In August 2021, Jha was named in Nepal's One Day International (ODI) squad for their tour of Oman, including a series against Papua New Guinea and round six of the 2019–2023 ICC Cricket World Cup League 2 tournament. He did not play in the series against Papua New Guinea, but made his ODI debut on 17 September 2021 against the United States. In making his debut he became the youngest player to play ODI cricket for Nepal and the third-youngest ODI player of all time at just 15 years and 212 days.

In February 2022, he was named in Nepal's Twenty20 International (T20I) squad for the 2022 ICC Men's T20 World Cup Global Qualifier A tournament in Oman. He made his T20I debut on 19 February 2022, for Nepal against the Philippines.

In May 2023, Jha was the player of the match in the final of the 2023 ACC Men's Premier Cup against the United Arab Emirates. Having been elevated to the top order, he scored a half-century and helped Nepal to win the match and qualify for the 2023 Asia Cup. He was Nepal's best player in the 2023 Men's T20 World Cup Asia regional final, where Nepal qualified for the 2024 Men's T20 World Cup. He scored a half-century in the tournament final against Oman, with 54 runs from 25 deliveries.

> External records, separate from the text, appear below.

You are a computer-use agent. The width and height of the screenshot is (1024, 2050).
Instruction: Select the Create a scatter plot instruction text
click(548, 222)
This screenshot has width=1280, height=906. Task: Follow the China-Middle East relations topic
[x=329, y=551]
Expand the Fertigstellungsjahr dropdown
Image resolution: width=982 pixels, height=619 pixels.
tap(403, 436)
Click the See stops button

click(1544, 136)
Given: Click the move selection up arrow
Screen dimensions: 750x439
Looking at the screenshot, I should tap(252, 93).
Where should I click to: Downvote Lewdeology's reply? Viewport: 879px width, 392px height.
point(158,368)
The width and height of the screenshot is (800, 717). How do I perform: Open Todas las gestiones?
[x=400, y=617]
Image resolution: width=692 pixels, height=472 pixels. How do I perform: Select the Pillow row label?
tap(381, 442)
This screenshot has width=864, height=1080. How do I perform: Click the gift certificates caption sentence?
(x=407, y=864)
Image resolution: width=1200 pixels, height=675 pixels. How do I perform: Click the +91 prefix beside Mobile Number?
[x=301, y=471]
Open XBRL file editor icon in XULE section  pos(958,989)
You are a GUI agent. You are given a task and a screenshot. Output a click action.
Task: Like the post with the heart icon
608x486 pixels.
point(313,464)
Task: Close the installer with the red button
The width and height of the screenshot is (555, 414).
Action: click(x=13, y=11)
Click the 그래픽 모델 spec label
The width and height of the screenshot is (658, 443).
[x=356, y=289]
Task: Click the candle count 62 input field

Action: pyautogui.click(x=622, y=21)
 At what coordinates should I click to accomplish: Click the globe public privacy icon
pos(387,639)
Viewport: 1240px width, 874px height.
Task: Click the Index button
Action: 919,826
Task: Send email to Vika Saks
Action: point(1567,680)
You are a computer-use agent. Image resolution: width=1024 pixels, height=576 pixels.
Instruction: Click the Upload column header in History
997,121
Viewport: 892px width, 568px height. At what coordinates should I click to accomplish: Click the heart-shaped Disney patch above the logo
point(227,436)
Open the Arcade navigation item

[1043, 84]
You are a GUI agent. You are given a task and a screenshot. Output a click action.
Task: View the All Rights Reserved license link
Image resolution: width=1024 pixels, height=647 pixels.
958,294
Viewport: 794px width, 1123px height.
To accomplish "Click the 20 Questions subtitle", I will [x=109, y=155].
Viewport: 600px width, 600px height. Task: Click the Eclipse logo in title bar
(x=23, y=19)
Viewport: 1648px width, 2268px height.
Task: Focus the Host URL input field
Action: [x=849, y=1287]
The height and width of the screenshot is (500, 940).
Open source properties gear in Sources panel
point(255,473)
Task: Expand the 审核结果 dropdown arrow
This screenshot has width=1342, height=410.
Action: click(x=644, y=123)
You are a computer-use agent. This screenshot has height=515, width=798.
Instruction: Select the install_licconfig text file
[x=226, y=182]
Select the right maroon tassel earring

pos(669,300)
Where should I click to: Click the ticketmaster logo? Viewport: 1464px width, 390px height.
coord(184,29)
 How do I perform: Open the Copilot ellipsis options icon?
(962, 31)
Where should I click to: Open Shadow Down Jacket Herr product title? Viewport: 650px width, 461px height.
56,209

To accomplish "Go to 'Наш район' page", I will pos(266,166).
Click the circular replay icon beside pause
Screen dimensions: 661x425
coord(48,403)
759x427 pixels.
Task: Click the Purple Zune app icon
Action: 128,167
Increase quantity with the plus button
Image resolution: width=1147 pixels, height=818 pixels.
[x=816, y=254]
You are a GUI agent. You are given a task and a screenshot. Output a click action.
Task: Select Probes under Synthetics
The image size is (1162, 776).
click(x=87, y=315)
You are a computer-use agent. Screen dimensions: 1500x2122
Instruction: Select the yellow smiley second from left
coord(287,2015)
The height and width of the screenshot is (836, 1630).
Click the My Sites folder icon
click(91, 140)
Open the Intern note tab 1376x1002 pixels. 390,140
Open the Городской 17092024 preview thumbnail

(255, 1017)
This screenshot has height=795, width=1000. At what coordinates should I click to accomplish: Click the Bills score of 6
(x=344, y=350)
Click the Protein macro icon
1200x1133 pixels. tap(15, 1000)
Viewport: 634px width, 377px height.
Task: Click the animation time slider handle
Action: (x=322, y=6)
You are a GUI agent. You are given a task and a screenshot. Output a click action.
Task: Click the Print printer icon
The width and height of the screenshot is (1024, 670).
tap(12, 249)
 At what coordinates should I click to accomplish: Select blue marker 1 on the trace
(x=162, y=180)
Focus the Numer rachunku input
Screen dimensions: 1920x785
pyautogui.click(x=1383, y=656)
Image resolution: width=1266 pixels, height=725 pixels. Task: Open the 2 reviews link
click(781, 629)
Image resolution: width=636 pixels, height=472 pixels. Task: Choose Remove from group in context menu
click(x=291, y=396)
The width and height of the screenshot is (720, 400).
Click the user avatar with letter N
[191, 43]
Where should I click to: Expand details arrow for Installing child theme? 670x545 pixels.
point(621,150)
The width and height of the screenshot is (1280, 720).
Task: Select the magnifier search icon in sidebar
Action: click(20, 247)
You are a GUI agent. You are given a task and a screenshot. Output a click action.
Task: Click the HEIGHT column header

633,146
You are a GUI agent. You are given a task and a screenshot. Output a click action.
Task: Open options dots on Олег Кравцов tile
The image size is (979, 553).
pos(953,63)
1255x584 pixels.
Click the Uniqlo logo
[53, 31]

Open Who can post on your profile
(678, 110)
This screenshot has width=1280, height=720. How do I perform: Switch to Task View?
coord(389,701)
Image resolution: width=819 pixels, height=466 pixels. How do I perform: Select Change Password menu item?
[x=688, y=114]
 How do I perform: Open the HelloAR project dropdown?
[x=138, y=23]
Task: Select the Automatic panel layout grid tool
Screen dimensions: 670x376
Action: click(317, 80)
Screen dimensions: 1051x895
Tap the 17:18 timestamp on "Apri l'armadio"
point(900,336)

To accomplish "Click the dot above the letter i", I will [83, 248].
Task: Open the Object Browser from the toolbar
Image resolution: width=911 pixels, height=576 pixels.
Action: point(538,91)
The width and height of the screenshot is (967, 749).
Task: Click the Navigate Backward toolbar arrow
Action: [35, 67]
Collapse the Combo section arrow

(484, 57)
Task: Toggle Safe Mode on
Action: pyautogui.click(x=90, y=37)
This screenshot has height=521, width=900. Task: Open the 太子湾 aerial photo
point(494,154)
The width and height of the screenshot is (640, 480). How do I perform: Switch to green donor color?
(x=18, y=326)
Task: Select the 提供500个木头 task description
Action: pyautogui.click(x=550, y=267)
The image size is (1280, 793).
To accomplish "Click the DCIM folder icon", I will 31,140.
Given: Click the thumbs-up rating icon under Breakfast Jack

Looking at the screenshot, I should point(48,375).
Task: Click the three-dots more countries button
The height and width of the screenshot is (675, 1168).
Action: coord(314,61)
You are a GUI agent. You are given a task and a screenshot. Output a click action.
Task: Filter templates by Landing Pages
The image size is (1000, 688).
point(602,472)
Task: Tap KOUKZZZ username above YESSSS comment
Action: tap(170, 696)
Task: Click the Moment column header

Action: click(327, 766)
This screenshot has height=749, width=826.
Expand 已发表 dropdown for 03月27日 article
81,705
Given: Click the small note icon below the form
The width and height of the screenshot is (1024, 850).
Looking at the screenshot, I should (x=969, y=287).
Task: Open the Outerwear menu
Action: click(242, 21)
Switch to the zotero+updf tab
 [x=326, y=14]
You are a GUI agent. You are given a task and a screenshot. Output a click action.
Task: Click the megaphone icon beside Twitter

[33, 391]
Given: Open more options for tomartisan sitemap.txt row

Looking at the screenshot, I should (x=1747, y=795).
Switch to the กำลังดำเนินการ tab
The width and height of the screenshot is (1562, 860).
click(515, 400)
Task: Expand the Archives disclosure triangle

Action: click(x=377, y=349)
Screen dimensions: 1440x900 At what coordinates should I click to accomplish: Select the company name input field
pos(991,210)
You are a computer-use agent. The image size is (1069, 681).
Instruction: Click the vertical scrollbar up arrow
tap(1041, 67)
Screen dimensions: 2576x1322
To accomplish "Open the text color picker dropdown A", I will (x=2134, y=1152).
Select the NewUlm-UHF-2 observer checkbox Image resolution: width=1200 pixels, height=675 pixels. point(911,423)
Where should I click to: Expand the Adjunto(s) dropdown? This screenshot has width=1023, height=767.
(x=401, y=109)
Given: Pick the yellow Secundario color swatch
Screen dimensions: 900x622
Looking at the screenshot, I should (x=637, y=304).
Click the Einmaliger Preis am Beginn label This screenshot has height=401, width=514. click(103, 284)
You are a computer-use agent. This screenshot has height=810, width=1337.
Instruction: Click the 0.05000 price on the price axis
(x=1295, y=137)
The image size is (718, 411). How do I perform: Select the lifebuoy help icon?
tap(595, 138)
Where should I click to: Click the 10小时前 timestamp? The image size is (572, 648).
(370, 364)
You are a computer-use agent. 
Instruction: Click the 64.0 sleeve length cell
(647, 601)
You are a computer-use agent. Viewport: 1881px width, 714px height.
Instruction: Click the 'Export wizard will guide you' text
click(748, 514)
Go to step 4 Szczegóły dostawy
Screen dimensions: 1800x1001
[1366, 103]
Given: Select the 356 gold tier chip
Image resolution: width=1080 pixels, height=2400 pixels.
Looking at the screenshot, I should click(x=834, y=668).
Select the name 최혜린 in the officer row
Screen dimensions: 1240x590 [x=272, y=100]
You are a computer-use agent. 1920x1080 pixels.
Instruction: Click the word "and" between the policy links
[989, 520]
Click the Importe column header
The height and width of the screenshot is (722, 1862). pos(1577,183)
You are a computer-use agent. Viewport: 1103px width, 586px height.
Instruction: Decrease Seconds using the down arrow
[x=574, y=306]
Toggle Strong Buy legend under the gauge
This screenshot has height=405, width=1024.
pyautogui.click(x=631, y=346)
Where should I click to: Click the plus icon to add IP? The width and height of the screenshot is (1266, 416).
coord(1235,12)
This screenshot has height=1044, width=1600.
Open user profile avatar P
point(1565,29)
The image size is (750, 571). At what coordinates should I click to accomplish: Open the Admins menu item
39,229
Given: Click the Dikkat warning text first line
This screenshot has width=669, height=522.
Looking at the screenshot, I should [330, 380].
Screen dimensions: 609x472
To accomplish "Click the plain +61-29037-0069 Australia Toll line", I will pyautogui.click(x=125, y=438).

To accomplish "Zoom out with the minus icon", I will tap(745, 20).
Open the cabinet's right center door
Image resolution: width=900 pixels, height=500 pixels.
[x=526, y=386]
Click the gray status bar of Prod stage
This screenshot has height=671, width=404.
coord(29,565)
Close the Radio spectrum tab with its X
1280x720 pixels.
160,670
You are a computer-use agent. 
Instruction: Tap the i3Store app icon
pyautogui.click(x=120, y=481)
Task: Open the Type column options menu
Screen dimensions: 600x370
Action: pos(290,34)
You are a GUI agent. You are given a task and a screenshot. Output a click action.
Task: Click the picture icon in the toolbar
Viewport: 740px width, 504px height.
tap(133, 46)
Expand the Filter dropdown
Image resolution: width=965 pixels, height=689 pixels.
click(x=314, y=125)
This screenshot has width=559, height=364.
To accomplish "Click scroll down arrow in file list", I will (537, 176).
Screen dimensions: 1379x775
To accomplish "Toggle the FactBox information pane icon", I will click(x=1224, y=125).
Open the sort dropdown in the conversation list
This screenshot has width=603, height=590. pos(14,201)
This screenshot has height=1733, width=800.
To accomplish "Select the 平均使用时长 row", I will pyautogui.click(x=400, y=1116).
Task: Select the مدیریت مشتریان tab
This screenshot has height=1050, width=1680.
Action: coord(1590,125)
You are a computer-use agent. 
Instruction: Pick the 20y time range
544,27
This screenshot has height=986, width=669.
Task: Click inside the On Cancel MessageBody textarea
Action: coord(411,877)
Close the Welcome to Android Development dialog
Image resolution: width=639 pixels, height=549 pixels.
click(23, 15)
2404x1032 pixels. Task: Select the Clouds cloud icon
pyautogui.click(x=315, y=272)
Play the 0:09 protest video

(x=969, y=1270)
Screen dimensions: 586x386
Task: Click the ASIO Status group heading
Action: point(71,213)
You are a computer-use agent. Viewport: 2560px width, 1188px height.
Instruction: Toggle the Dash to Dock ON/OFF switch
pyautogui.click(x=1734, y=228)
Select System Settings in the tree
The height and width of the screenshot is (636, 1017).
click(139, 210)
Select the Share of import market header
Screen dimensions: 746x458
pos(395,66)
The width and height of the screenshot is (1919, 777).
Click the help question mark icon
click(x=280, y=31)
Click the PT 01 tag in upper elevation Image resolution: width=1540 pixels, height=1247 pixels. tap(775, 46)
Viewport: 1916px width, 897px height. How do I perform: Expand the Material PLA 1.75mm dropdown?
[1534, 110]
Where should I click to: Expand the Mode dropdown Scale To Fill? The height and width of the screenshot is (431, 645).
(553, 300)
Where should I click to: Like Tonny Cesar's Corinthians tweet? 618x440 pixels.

Jha was part of Nepal's squad in the 2024 Men's T20 World Cup in June 2024. He was part of the team when Nepal came close to upset victory over South Africa on 14 June. Jha was the on-strike batter for the final over, and scored a four to bring Nepal within one run of South Africa's score. He attempted to run a bye off of the final ball of the match to send the match to a super over. After a throw from South African wicket-keeper Quinton de Kock deflected off of Jha's back, Jha slowed his running pace, thinking he would easily make the run. The ball deflected straight to fielder Heinrich Klaasen, who ran him out, giving South Africa a one-run victory. He received significant negative comments from fans after the loss and failure of Nepal to progress in the tournament.

Jha missed the third round of the 2024–2026 Cricket World Cup League 2 in June 2024 due to a knee injury. In September 2024, he became the first Nepal player to have a half-century and five-wicket haul in the same match, and the 24th player in ODI history to do so.

In January 2026, Jha was selected in Nepal's squad for 2026 T20I World Cup.

==Franchise cricket==
Jha has played franchise cricket in Nepal for several teams, including the Kathmandu Kings XI in the Everest Premier League, the Lumbini All Stars in the Nepal T20 League, and the Karnali Yaks in the Nepal Premier League.